The Guardian article on the recent IPCC report is here

So let me try something, by putting this in everyday language … can we finally say, without sounding alarmist, and with the knowledge that we are starting to look really foolish and cowardly if we don’t, that we are now officially at the precipice of ecological collapse, as the environmental devastation of global capitalism runs amok and governments fall like dominoes to far right aggression? Can we talk about it yet? I’ve written before about how and why the “big man” caricature wins in dangerous times and it’s sad to see that I was right, in early 2016, and that it just keeps getting worse; now see Brazil’s new far right champion.

To get to the bottom of this phenomenon, I went back to the origins of large-scale civilizations to see what we can learn from them. When people get scared, they look for protection – even if the gang leader is the most threatening character in their world! In fact, that’s how classic standover tactics work: pay the thugs to make sure no-one harms you, with the strong insinuation that if you don’t, those very thugs will burn your house down overnight, whether you are in it or not. Now the house is the planet and the thugs are transnational corporations and the politicians that protect their interests. I don’t think we can hide from that anymore. What might have sounded like conspiracy theory 20 years ago is mainstream political analysis nowadays. 

We’ve got to keep working on resilient communities; securing our own local food sources, finding ways to become less dependent on fossil fuels, getting together and sharing and taking care of each other. But we may need to start extending things like refusing single-use plastic and demanding food without poison in it, to actions based on the civil disobedience model. Here are a couple of examples:

Extinction Rebellion are standing against the unprecedented global emergency of the ecological crisis and the sixth mass extinction we are in the midst of, by asking for massive truth bombs about the real dangers we currently inhabit, shorn of media white washing and political inaction. They also feature a cool wallpaper-like set of visuals that neatly convey their core messages:

And Deep Green Resistance state that “Our best and only hope is a resistance movement that is willing to face the scale of the horrors, gather our forces, and fight like hell for all we hold dear.” 
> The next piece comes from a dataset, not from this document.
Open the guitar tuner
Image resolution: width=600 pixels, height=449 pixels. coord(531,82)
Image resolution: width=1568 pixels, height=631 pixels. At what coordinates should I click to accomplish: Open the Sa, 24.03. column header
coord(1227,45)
I loved reading Henry David Thoreau when I was first in university. He loved nature and fought for the truth; and it was he who coined the term civil disobedience. It is supposed to mean turning away from the law as it is encoded by vested interests, when you can tell there is a greater truth arising from reality. As I reiterated recently: Since the Rio Earth Summit in 1992 we have known that industrial civilisation threatens the health of our planet. It is time we started to really act like this shit is getting real and getting out of our comfort zone. We deserve better, so do the next generations, and so do the animals and plants that have so far survived the onslaught of modern technological civilisation. And hey, we might even enjoy getting down to it! Maybe it’s not the end of the party after all …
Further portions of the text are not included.